Standard Cognition will integrate with Circle K’s existing systems and work with its current store layout, fixtures and lighting, as well as its existing inventory management and replenishment processes. There will be no shelf sensors in the Circle K store; instead, Standard leverages ceiling-mounted cameras as well as proprietary AI and machine vision software to associate each customer with the items they pick up.

Heidi Liebenguth, of Crone Consulting, LLC

“There is a risk in piloting with an AI-driven, computer vision startup because they need data to build their business,” Crone said. “Before piloting, retailers must aggressively protect their data rights when working with new entrants.” 

But Standard Cognition Vice President of Strategy & Finance Evan Shiue said its appproach is different from other “sensor fusion-based stores,” like Amazon Go.

“With Standard’s system, retailers continue to own and maintain full control of their own data; the data resides on-site in the retailer’s system, not with Standard,” explained Shiue. “Circle K is not only keeping ownership of the data they have now, they are actually unlocking new data and analytics about shoppers to which they never previously had access. In addition to the actual SKU mix and the velocity at which they move assortments, they’ll now get fully anonymized behavioral and intent data.”

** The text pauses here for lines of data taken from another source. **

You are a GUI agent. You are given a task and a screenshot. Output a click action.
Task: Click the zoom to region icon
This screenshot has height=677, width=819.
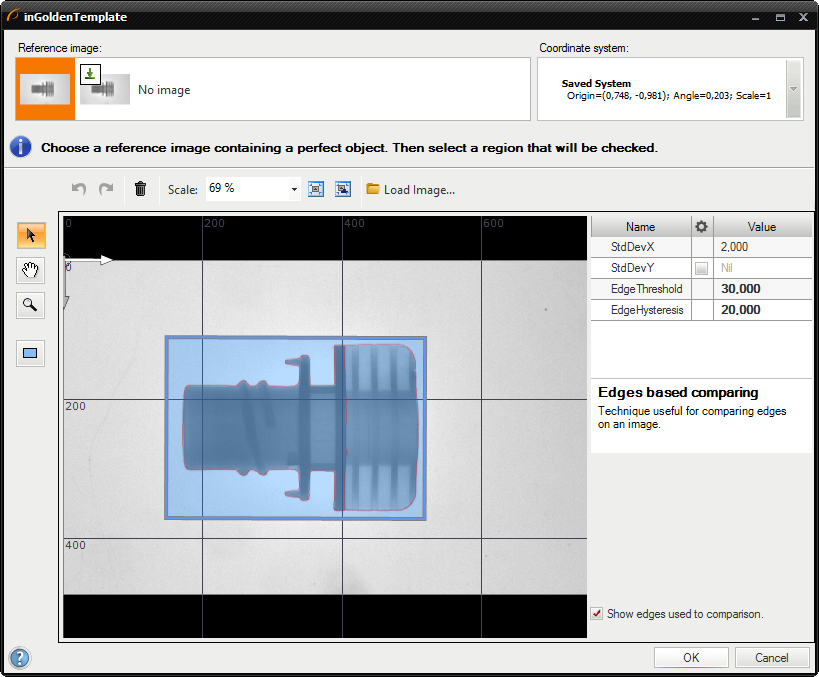coord(342,189)
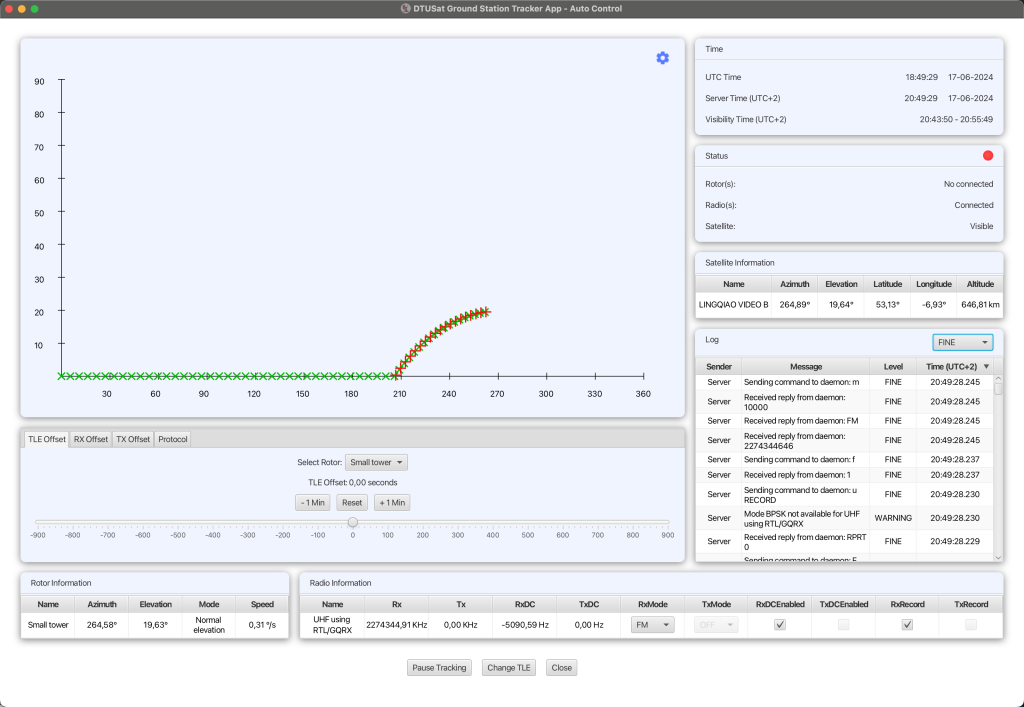Click the red status indicator dot
Image resolution: width=1024 pixels, height=707 pixels.
pyautogui.click(x=988, y=155)
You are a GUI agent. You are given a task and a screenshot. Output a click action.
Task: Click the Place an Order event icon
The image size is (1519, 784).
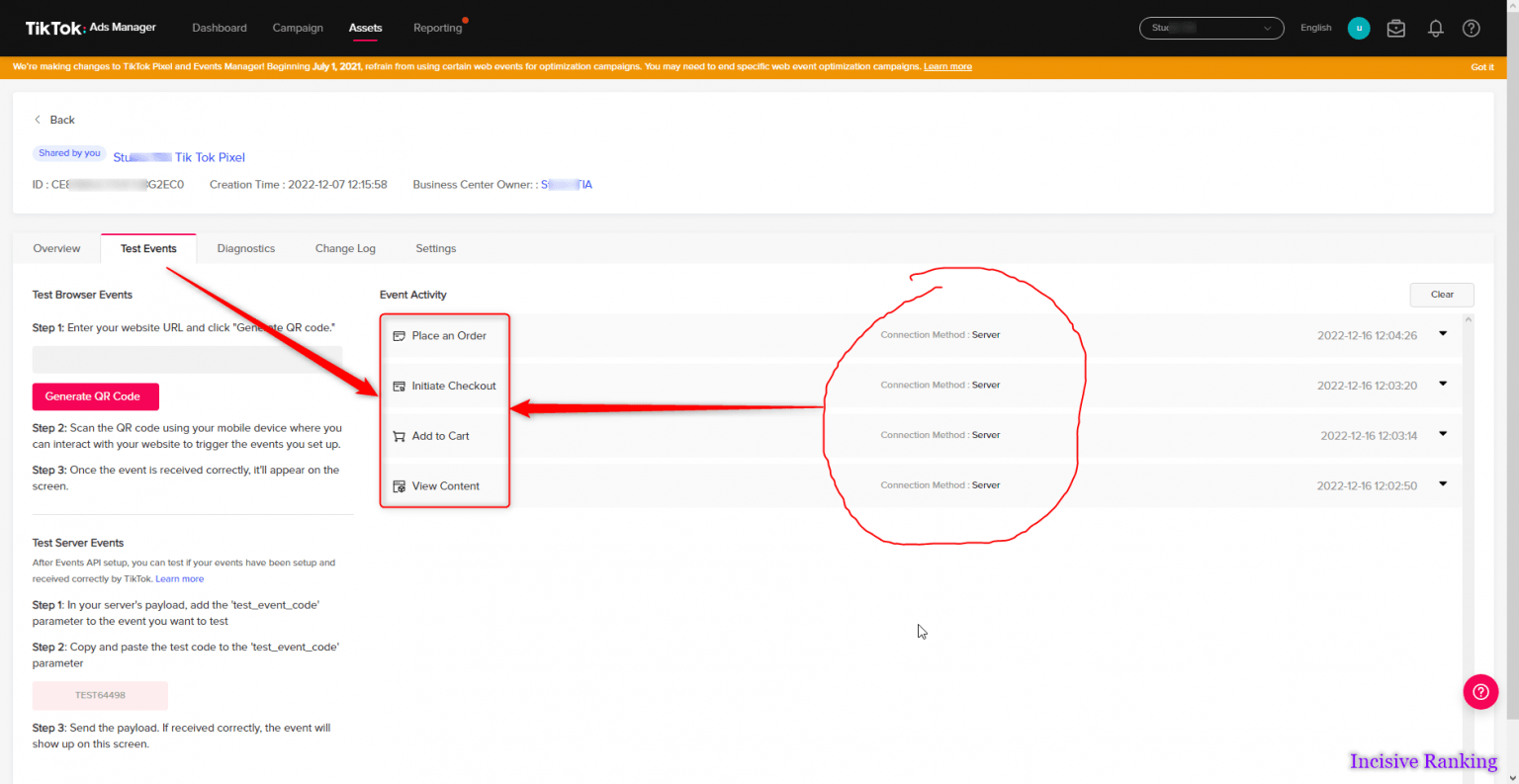click(x=400, y=336)
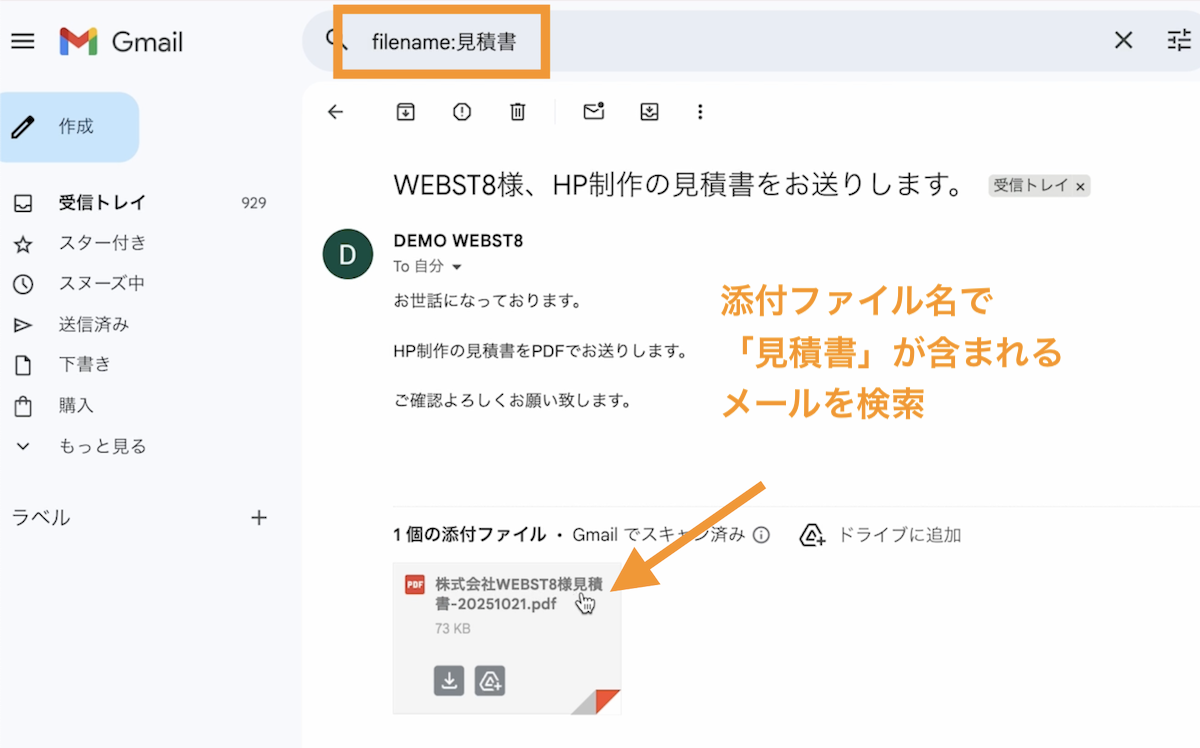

Shiue said Standard has also partnered with Mars to help Circle K leverage its expertise and insights in impulse buying in order to optimize the new technology.

While c-stores may not have as many SKUs as grocery stores or big-box retailers, that SKU mix is valuable.

7-Eleven, which now operates, franchises and/or licenses more than 71,100 stores in 17 countries, including 11,800 in North America, was the first convenience store chain to develop proprietary technology for a fully frictionless shopping experience.

Mobile checkout was piloted in 2018 at locations in Dallas. It’s now available in Utah and at select stores in New York. And in February, the company announced that it was testing its first cashierless store concept among employees at its headquarters in Irving, Texas. The technology was created in-house, custom-built by 7-Eleven engineers.

“7-Eleven said that data is so important to them that they developed their own solution,” Crone said.

Ultimately, retailers must analyze their options — and consider the value of their data. Because, as Jordan Fisher, co-founder and CEO of Standard Cognition, predicts, c-stores are poised to be the first major market to quickly adopt autonomous checkout.

But, Liebenguth said, “before that really takes hold, we’re going to see a lot more of the order-ahead and drive-through capability. … And that requires a check-in strategy.”